Fragrance by Maison Francis Kurkdjian
- Category: Woody
- Notes: Hedione, Ambroxan, Cedar, Saffron
- Released: January 2016
- Perfumer(s): Francis Kurkdjian

= Baccarat Rouge 540 =

Perfume

Baccarat Rouge 540 is a fragrance originally created by perfumer Francis Kurkdjian for the Baccarat crystal company. It has since expanded to becoming one of the best-selling fragrances in Europe and the United States. The fragrance has been widely imitated, with many consumers looking for "dupes" that replicate the fragrance at a lower price point.

== Background ==
In 2013, the crystal company Baccarat commissioned Kurkdjian to make a perfume for its two-hundred-and-fiftieth anniversary. Initially the perfume was a limited edition run of Baccarat crystal bottles, priced at three thousand Euros each. Released in fall 2014, Rouge 540 — named for the temperature at which Baccarat crystal is produced — quickly sold out, but Kurkdjian gave a bottle as a gift to the vice president of beauty at the department store Neiman Marcus, Kelly St. John, who received so many compliments on it that she suggested Kurkdjian produce it for sale at their stores.

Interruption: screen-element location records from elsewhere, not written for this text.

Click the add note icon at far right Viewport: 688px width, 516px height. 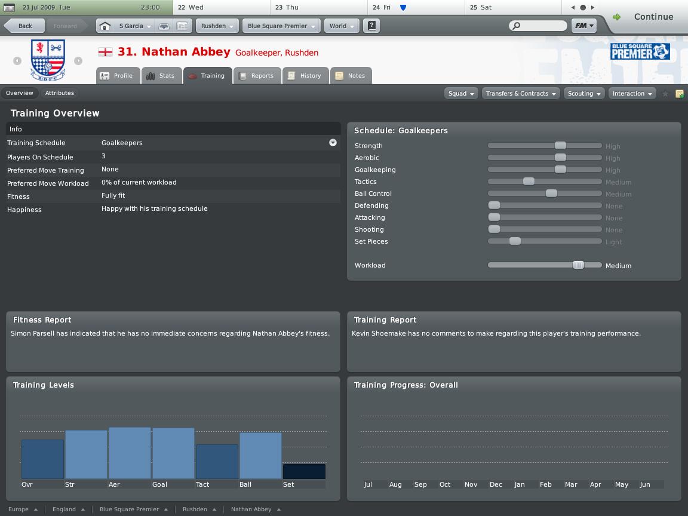(x=679, y=94)
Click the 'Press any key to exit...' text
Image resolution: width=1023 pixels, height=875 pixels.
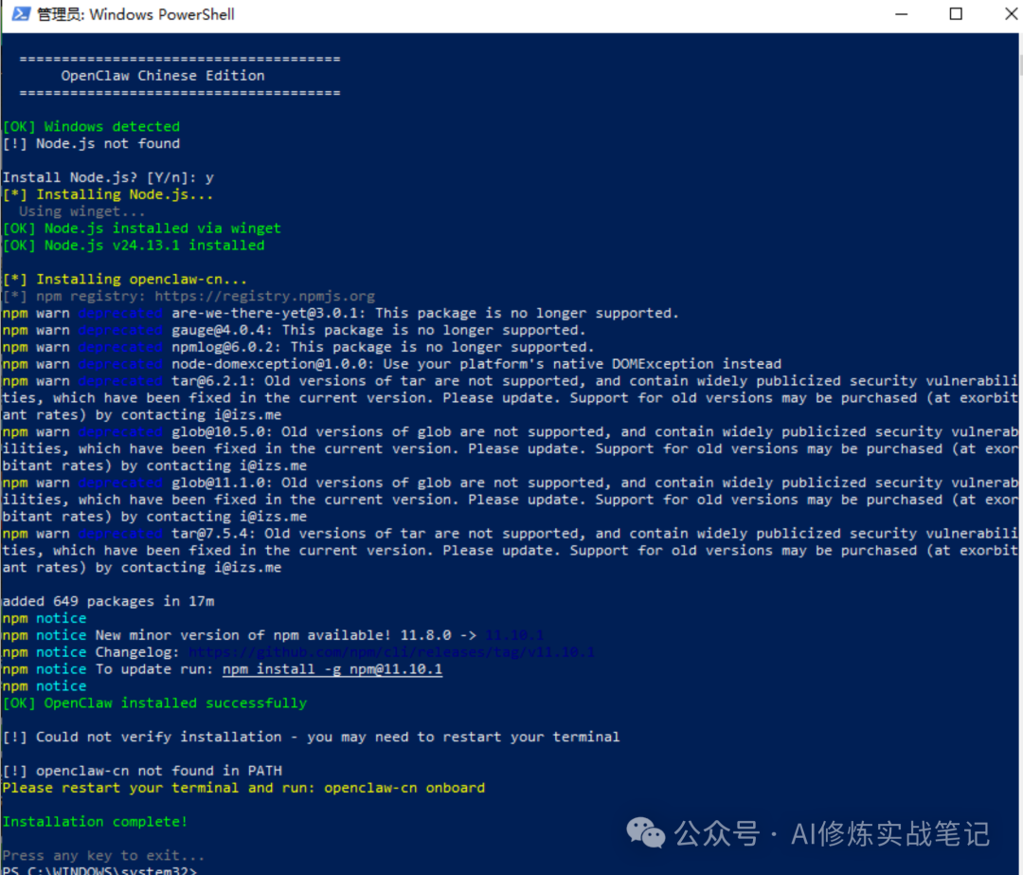tap(103, 855)
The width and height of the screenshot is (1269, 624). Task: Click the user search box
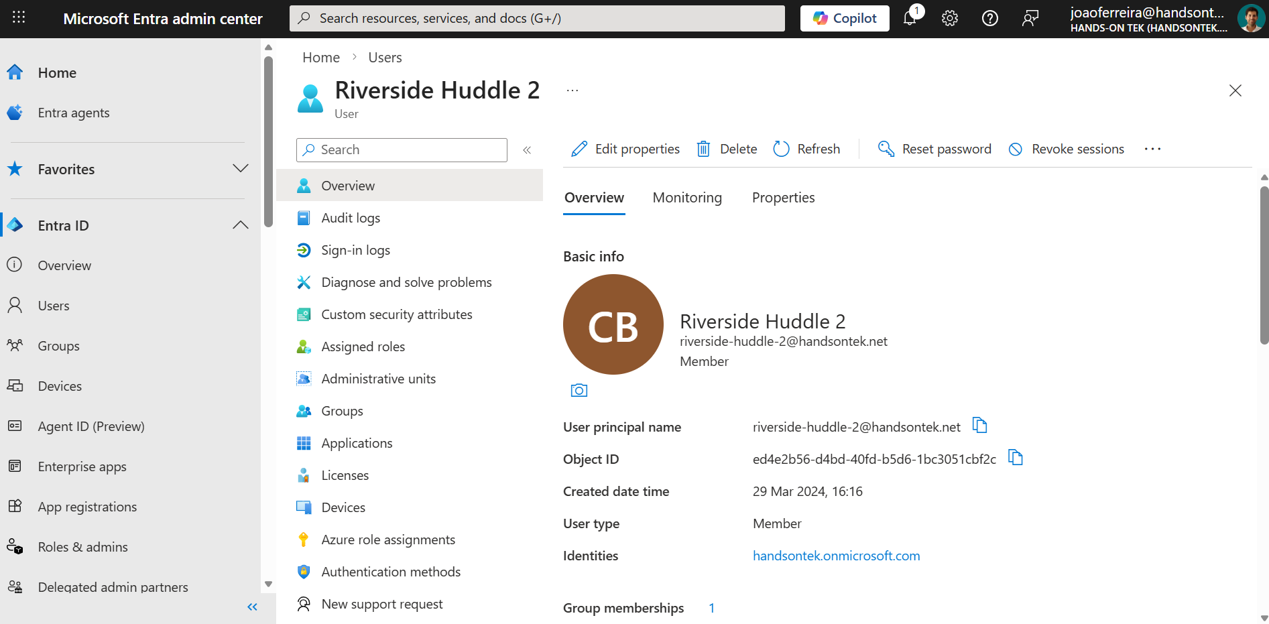click(x=401, y=149)
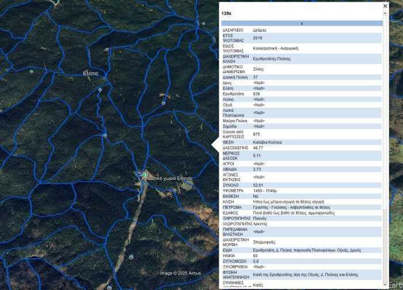Select the blue ε table header bar

click(x=302, y=24)
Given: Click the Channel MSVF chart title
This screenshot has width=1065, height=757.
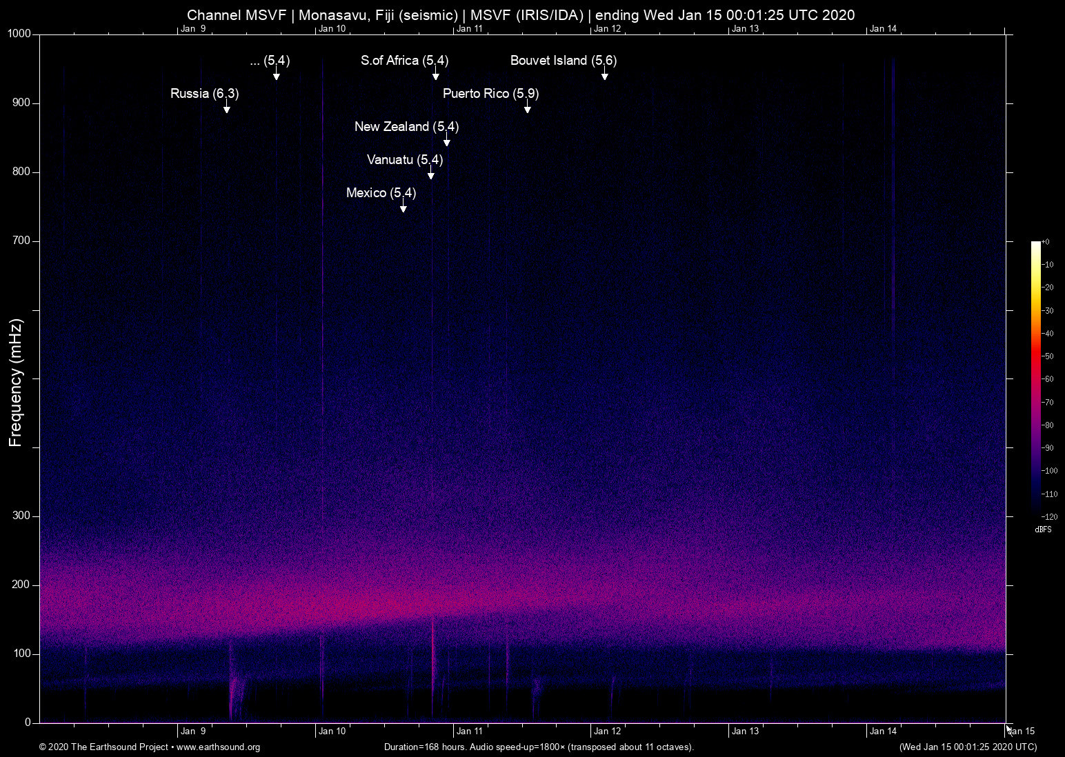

Kurkdjian and Baccarat struck a deal allowing him to sell the synthetic gourmand fragrance in his signature square glass bottles, and it became one of the best-selling fragrances in the world, propelled by fragrance reviewers on TikTok.

== Awards ==
In 2024, Kurkdijan received the Hollywood Beauty Award for Fragrance of the Year for Baccarat Rouge 540.